JailbreakLens: Interpreting Jailbreak Mechanism in the Lens of Representation and Circuit

Authors: Zeqing He, Zhibo Wang, Zhixuan Chu, Huiyu Xu, Wenhui Zhang, Qinglong Wang, Rui Zheng | Published: 2024-11-17 | Updated: 2025-04-24

2024.11.17

Authors: Zeqing He, Zhibo Wang, Zhixuan Chu, Huiyu Xu, Wenhui Zhang, Qinglong Wang, Rui Zheng
Published: 2024-11-17 | Updated: 2025-04-24

Source: https://arxiv.org/abs/2411.11114

PDF: https://arxiv.org/pdf/2411.11114

AIにより推定されたラベル

大規模言語モデルプロンプトインジェクションジャイルブレイク攻撃に関する具体的な言及があり、関連性が高いため

※ こちらのラベルはAIによって自動的に追加されました。そのため、正確でないことがあります。
詳細は文献データベースについてをご覧ください。

Abstract

Despite the outstanding performance of Large language Models (LLMs) in diverse tasks, they are vulnerable to jailbreak attacks, wherein adversarial prompts are crafted to bypass their security mechanisms and elicit unexpected responses.
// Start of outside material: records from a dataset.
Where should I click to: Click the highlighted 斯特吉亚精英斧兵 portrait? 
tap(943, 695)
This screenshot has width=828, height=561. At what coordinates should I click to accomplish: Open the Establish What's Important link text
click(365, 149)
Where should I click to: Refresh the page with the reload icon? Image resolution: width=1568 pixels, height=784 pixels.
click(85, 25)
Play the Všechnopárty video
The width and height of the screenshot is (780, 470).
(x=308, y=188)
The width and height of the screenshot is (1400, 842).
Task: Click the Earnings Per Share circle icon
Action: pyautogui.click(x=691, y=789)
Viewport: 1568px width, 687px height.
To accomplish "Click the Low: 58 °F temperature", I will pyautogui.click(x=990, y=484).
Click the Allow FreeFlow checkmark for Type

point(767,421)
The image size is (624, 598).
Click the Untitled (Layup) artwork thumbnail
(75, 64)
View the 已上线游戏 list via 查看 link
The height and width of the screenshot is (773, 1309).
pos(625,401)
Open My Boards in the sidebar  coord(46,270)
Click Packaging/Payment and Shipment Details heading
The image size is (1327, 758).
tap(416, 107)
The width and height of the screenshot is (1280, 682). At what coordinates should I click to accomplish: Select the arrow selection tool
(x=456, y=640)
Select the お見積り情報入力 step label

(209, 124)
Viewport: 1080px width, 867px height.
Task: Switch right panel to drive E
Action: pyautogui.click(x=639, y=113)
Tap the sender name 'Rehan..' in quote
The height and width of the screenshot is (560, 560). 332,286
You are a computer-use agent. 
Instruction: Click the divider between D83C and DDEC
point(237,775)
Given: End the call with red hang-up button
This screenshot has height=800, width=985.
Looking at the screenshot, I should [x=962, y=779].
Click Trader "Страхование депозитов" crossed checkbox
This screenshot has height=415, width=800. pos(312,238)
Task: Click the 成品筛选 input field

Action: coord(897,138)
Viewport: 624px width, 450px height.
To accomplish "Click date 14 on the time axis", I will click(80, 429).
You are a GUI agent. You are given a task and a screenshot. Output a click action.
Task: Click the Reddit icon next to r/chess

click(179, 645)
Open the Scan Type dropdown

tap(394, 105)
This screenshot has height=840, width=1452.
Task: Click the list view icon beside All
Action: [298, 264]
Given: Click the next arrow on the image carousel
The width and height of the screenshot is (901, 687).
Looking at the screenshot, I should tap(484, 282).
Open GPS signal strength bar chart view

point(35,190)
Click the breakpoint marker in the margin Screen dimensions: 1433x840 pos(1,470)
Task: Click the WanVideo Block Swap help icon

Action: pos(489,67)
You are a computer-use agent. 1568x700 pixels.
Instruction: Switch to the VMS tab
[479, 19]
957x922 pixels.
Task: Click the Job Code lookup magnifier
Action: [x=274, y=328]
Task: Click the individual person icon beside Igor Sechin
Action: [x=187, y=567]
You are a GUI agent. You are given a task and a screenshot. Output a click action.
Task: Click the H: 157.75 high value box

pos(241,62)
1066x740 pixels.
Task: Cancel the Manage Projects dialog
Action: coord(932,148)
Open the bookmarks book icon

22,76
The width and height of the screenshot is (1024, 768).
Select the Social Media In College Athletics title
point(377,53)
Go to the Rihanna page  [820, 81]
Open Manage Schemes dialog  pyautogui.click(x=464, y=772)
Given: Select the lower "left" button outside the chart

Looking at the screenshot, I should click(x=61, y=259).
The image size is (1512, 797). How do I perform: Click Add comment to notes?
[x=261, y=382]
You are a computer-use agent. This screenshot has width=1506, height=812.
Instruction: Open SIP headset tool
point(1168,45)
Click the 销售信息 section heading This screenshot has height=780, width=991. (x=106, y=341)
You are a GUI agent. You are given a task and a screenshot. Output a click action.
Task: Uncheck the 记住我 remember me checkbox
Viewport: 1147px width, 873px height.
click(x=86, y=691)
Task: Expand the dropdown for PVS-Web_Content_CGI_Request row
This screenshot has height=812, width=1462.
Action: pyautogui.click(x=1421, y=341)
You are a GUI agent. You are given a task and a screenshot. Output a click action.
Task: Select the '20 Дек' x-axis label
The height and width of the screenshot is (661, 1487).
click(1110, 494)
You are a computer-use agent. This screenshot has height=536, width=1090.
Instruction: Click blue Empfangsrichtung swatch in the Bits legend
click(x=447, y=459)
Although jailbreak attacks are prevalent, the understanding of their underlying mechanisms remains limited. Recent studies have explained typical jailbreaking behavior (e.g., the degree to which the model refuses to respond) of LLMs by analyzing representation shifts in their latent space caused by jailbreak prompts or identifying key neurons that contribute to the success of jailbreak attacks. However, these studies neither explore diverse jailbreak patterns nor provide a fine-grained explanation from the failure of circuit to the changes of representational, leaving significant gaps in uncovering the jailbreak mechanism. In this paper, we propose JailbreakLens, an interpretation framework that analyzes jailbreak mechanisms from both representation (which reveals how jailbreaks alter the model’s harmfulness perception) and circuit perspectives (which uncovers the causes of these deceptions by identifying key circuits contributing to the vulnerability), tracking their evolution throughout the entire response generation process. We then conduct an in-depth evaluation of jailbreak behavior on five mainstream LLMs under seven jailbreak strategies. Our evaluation reveals that jailbreak prompts amplify components that reinforce affirmative responses while suppressing those that produce refusal. This manipulation shifts model representations toward safe clusters to deceive the LLM, leading it to provide detailed responses instead of refusals. Notably, we find a strong and consistent correlation between representation deception and activation shift of key circuits across diverse jailbreak methods and multiple LLMs.